- _Written problem_
Convert the listing below into a two-column CSV with the header input,output. Begin at the line that has "You are a computer-use" and stop after the line that has "Action: pos(427,235)". Write one row for each thing asked, with its answer, and put each value in one quoted field with its line breaks turned into spaces.

- _Records provided_

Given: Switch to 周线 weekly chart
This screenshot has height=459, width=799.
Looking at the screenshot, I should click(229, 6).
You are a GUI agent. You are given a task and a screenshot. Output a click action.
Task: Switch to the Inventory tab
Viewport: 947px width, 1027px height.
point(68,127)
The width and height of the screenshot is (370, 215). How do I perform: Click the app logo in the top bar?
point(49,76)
--
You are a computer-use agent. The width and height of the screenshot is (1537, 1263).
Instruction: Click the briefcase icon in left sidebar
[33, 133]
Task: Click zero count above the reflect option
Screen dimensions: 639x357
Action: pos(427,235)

- _Solution for this exercise_
input,output
"You are a computer-use agent. The width and height of the screenshot is (1537, 1263). Instruction: Click the briefcase icon in left sidebar","[33, 133]"
"Task: Click zero count above the reflect option Screen dimensions: 639x357","Action: pos(427,235)"